I’m struggling looking for a way to encrypt & decrypt sensible API data for using it on API calls.
Scenario description: I’m setting API calls to integrate different services using API Connector Plugin with “none/self-handled” method, setting the client_id/secret as private values and then storing tokens/refresh for each user (with privacy rules applied).

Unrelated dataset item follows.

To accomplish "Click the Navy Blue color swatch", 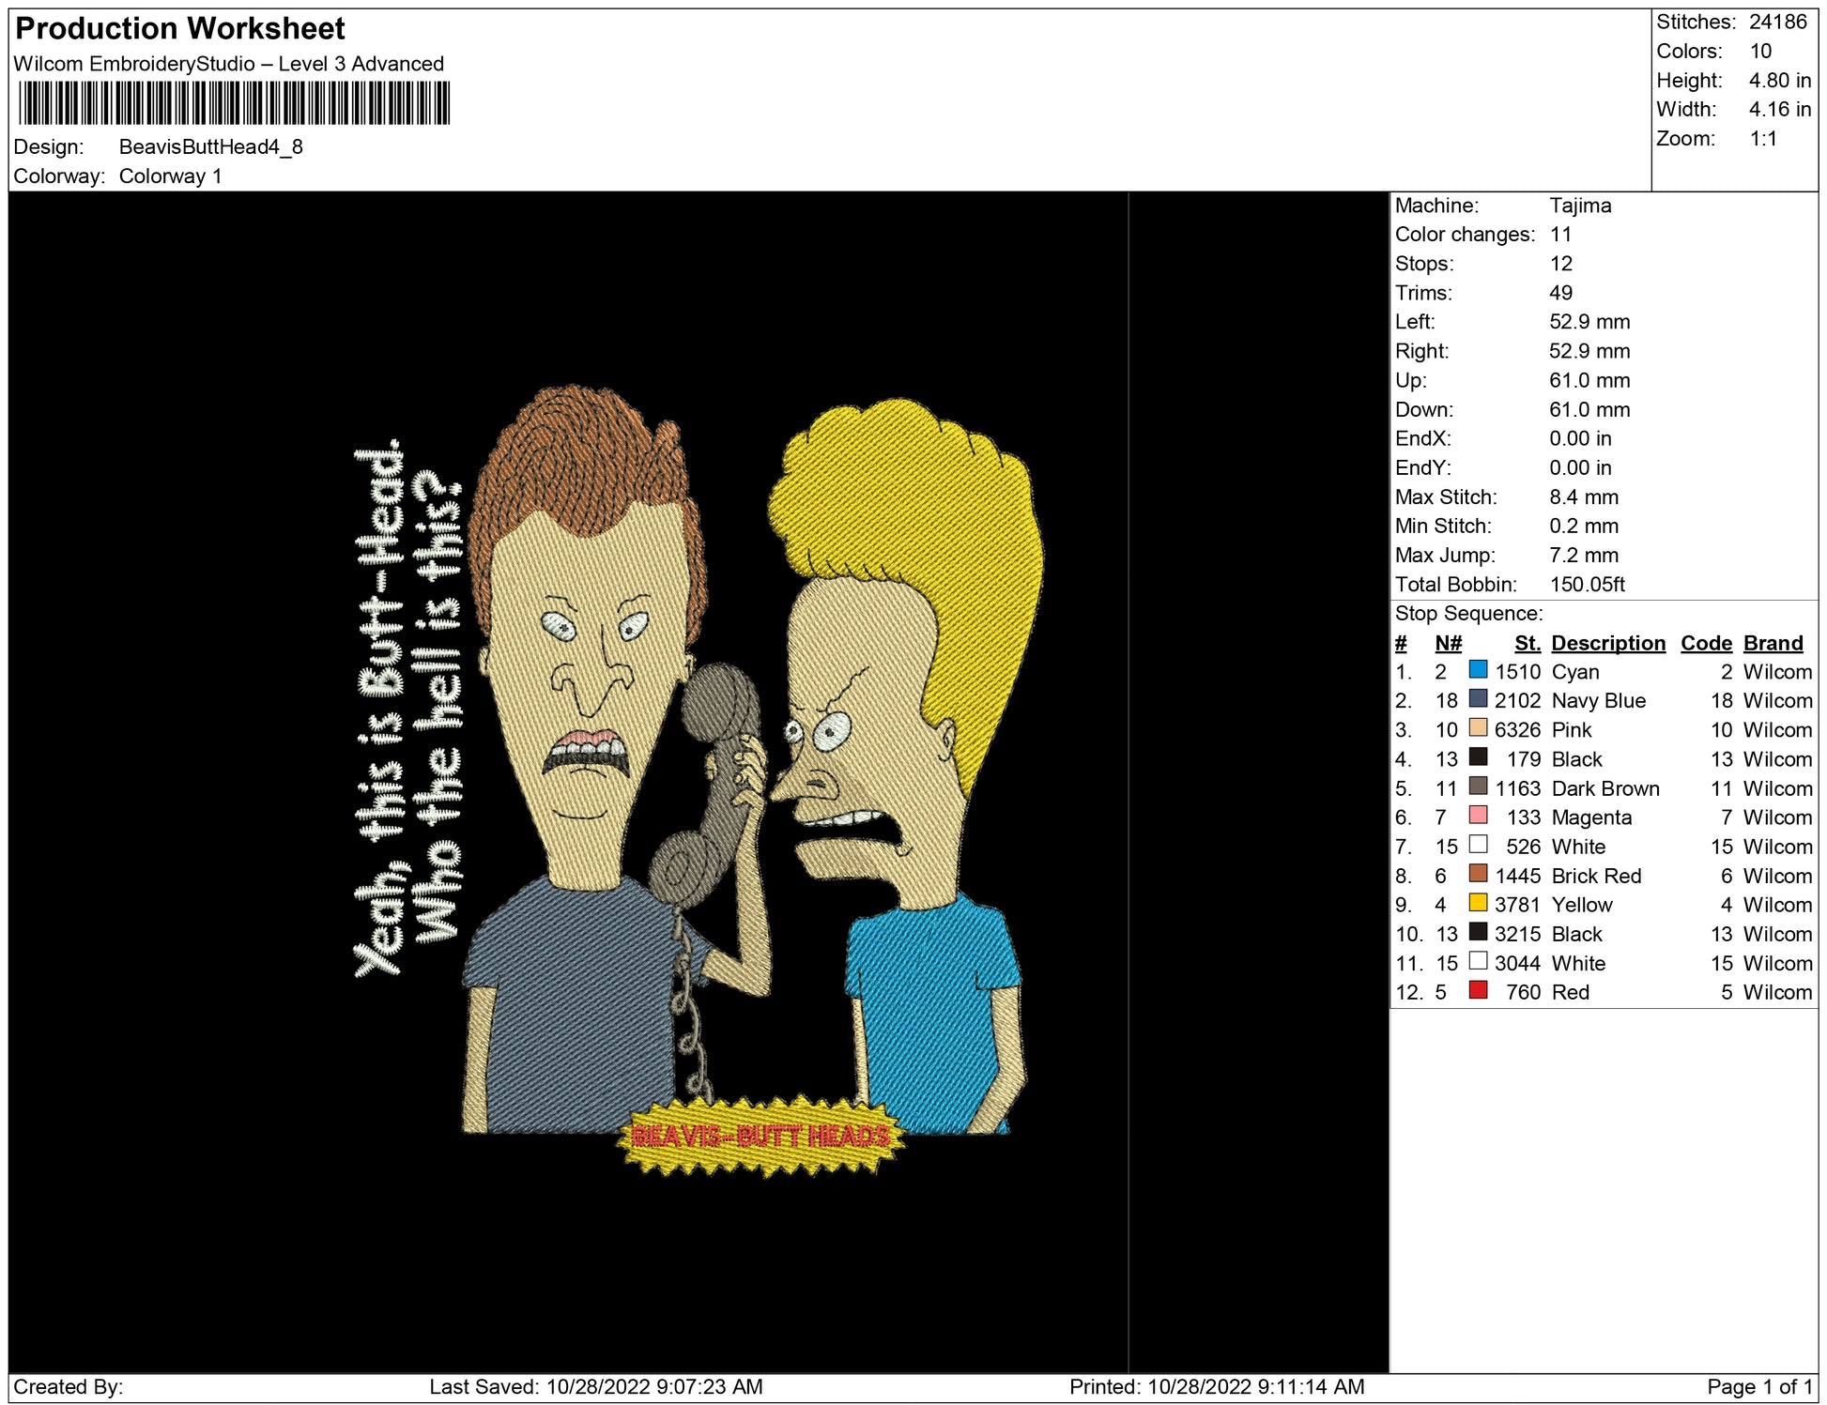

My main concern is the possibility of a hacker / malicious user logging in the editor and having both user tokens (in db) and api’s id & secret (in api connector) as strings, they could gather the information. So i would need to encypt or: a) user’s tokens b) client id/secret c) both
I found some possible approaches but with some weak points:
- Encrypting and decrypting the data client-side using a plugin: The encryption key is visible on the editor, so if a user logs, can get the data decrypted
- Using Bubbles Server Side functions/plugin to encrypt/decrypt data (and using Node’s crypto for example): Same as previous step,if a user manage to log in, he can go to the custom plugin and get the encryption key to decode the string.
- Using an external microservice (for example AWS Lambda or Google Secret Manager): Seems to be the best approach, i prefer GCloud ecosystem.
The main problem i’m finding with the this approach is that a malicious user could still request the data if managing to see the request to this services.
- problem scenario: app requests a key from a microservice through a server side function, wouldn’t a user with editor access be able to enter to the API request (like step 2) and get the access data for that call? (google’s cloud functions/secrets works with service accounts)
- Is there anyway to store “secret/hashed” values into bubble’s database/plugin builder? (There is a request for this already in the forum)
- Is encrypting/decrypting the API secret dynamically an option? > If the client secret is dynamic (for changing it on each request) it wouldn’t be private on API connector, so it can be seen as a request header pretty easily.
If you reach this point, thank you for your patience!